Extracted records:
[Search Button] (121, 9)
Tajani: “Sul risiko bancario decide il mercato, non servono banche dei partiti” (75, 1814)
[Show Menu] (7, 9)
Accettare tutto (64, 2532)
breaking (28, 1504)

WORK ITEM:
Print every record above. Keep each one exactly as it is.

TASK ANSWER:
[Search Button] (121, 9)
Tajani: “Sul risiko bancario decide il mercato, non servono banche dei partiti” (75, 1814)
[Show Menu] (7, 9)
Accettare tutto (64, 2532)
breaking (28, 1504)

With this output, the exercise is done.